“What was Tom Fish an’ Bridges doin’ that they let ye come ’way off here by yerselves?” suddenly asked Todd, who had been shutting his eyes and mouth tight, and shaking his head most emphatically, in answer to everything the boys had said.
“Oh, they said to wait until winter and they would come with us. But we did not agree to that, and as they lived so far away, we did not see them again. It was in July that we saw them last. When we got ready, we started. If they had come it would have been only for a little hunting, and we were afraid they would think they were obliged to go with us, if we sent them word.”
“It was only last week that a white man was found dead and scalped just beyond old Fort McIntosh,” said an elderly man, quietly. “About a month ago a chap named Keaton was tomahawked and his scalp taken, not a day’s march from this very spot. Both were killed in a mysterious way, too—one shot from ambush, the other attacked while he was cooking himself a meal; and he never knew what hit him, from all appearances, they say. It looks mighty bad. I’ve been through the woods a good many times, and I don’t get scared at my shadow, but honest to goodness I mean it, when I say that I wouldn’t care to go a great ways into the Ohio country alone, now.”

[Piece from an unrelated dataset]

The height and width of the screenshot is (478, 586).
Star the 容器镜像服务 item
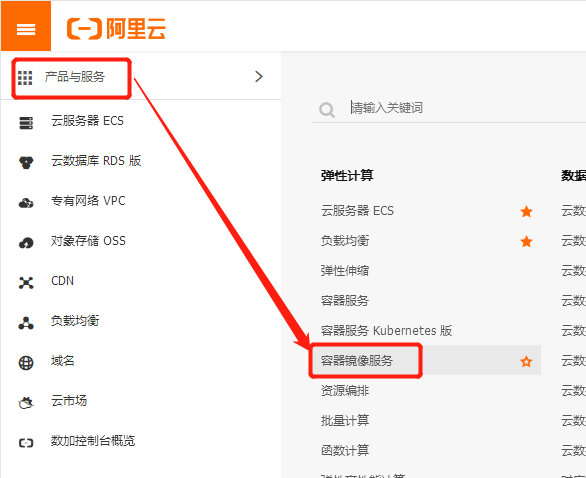point(526,361)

“By jinks, it is queer how them two fellers was killed, ain’t it?” put in Tall Todd. “An’ it jest reminds me o’ ol’ man Crane that was killed the same way four days after he left here for the Moravian settlement. Nobody knew how, nor nothin’. Ye remember some fellers comin’ up river picked up his carcass. Not a thing he had was touched. Only his bullets an’ powder was gone—an’ his hair. His gun an’ knife—everything else was layin’ jest as he fell!”

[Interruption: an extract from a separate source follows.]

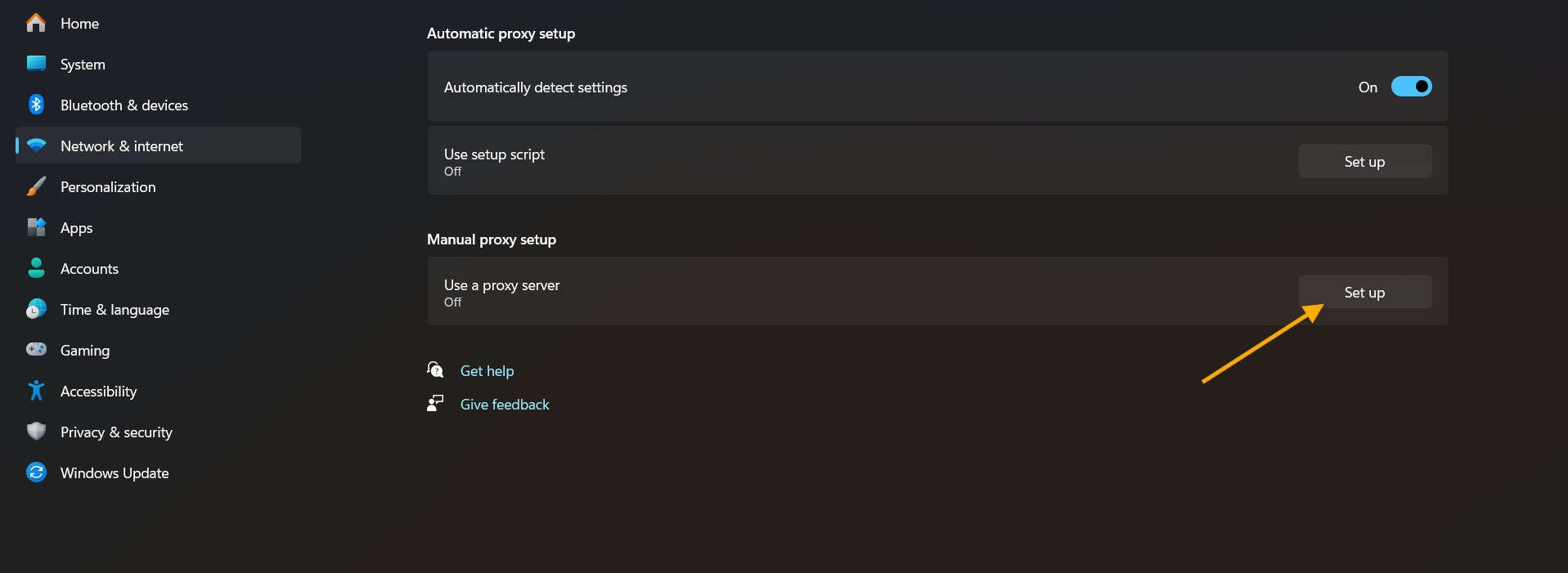1568x573 pixels.
Task: Select the Privacy & security shield icon
Action: click(36, 432)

“Well, who did it?” demanded John Jerome, quite abruptly.
“That’s jest it! Who did it?” Todd answered.
“There’s a story told,” said the quiet, elderly man, “that a Redskin who got away at the time of the massacre of the Christian Indians at the Moravian settlement, ten years ago, come next March, has lately come back to these parts and kills every white man he sees, on sight. A couple of hunters and traders coming in here from Kentucky told the tale. We don’t know how true it is.”
“There ain’t nothin’ of it, I’ll bet a gun,” said Todd. “I’ve heard the yarn, an’ it don’t stand to reason. ’Cause as you jest said, Eli, the Moravians was killed ten years ago, come March, an’ that score was all settled when Crawford was burned. An’ right there, youngsters, is somethin’ to put in yer nightcaps, when yer countin’ on the friendship of that ornery Delaware, Captain Pipe, by jinks! He was one of the critters that burnt Colonel Crawford!”

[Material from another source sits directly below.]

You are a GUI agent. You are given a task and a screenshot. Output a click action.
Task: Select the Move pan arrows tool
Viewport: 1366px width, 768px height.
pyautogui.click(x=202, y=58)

“Yes, we knew that before we ever met him,” said Kingdom cheerfully, lest his friend Jerome should be depressed by these alarming reports.
“I only started out to say that the killin’ of the Moravians was so long ago, that it ain’t likely any Injun has just now started out to hunt scalps and satisfaction on account of it,” Todd replied, somewhat taken back by the young traveler’s cheery reply to his doleful warning against Captain Pipe.